Selma destaca ainda que a ocupação também relembra a impunidade do Massacre de Eldorado dos Carajás, que aconteceu em 1996 no Pará, quando 21 sem terra foram assassinados pela Polícia Militar. Além disso, integra os protestos pela democracia e a liberdade do ex-presidente Lula.
Apoio
Ainda que tenha pouco tempo de existência, a ocupação “Marielle Vive” conta com uma extensa rede de apoio. Em um ato político realizado na ocupação no último domingo (15), diversas lideranças de movimentos sociais, parlamentares e outros apoiadores estiveram presentes prestando solidariedade às famílias e fazendo doações de alimentos, roupas, brinquedos e água.
Entre as organizações, estiveram representantes do Partido dos Trabalhadores (PT), do Partido Comunista do Brasil (PCdoB), do Partido Comunista Brasileiro (PCB), do Partido da Causa Operária (PCO), do Partido Socialismo e Liberdade (Psol). Também lideranças da Central Única dos Trabalhadores (CUT), do Movimento dos Trabalhadores Sem Teto (MTST), do Movimento dos Atingidos por Barragens (MAB), do Levante Popular da Juventude, do Movimento dos Trabalhadores Desempregados (MTD), da Comissão Pastoral da Terra (CPT), da Pastoral Operária, das Comunidades Eclesiais de Base (CEBs) e do Fórum de Direitos Humanos.

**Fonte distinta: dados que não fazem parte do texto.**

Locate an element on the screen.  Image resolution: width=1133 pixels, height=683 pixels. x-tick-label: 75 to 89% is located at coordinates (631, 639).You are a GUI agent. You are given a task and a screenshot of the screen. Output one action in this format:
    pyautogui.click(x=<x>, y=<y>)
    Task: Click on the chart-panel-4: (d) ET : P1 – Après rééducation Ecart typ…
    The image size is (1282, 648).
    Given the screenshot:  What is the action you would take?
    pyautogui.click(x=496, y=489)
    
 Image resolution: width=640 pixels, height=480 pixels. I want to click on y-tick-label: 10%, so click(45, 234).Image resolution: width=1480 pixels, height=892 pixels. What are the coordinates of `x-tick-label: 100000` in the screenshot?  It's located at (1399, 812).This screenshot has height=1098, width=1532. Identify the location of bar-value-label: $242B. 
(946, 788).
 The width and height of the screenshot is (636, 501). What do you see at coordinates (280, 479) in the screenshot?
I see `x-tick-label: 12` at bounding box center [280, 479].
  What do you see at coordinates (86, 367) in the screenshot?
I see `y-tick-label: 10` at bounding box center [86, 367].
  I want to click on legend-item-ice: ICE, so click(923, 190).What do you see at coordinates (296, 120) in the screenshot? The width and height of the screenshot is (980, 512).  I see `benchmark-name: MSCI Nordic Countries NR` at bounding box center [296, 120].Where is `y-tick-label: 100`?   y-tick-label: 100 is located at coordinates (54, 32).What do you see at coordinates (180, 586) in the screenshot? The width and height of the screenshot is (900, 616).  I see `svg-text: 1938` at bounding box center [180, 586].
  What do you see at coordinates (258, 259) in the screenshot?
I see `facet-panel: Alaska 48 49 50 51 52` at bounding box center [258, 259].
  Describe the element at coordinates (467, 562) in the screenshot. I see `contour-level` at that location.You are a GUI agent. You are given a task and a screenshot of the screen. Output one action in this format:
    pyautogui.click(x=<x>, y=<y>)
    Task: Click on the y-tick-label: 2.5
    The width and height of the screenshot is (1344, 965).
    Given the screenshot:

Durante o ato, as manifestações de apoio vieram não só de membros das organizações, mas também de moradores da região. Para o médico Marco Fabino, prestar solidariedade às famílias da ocupação “Marielle Vive” é obrigação de qualquer um que tenha compromisso com os interesses dos mais pobres.
“É um marco na região de Campinas esse momento, essa organização e esse posicionamento da classe trabalhadora, do MST e dos partidos e dos movimentos populares. É uma luta importante, todo mundo está precisando se unir a ela”, afirma.
Já Maria do Carmo Pereira, mais conhecida como Carmen, liderança da luta por moradia na periferia de Campinas, acredita que a solidariedade é essencial para que as famílias consigam resistir.
“O povo não entende que eles querem só um pedacinho de chão para plantar, eles não são baderneiros, não são pessoas erradas, são pessoas que precisam de um pedaço de chão. Todos têm família, filhos, precisam de espaço para viver e morar. Sem moradia ninguém vive”, conclui.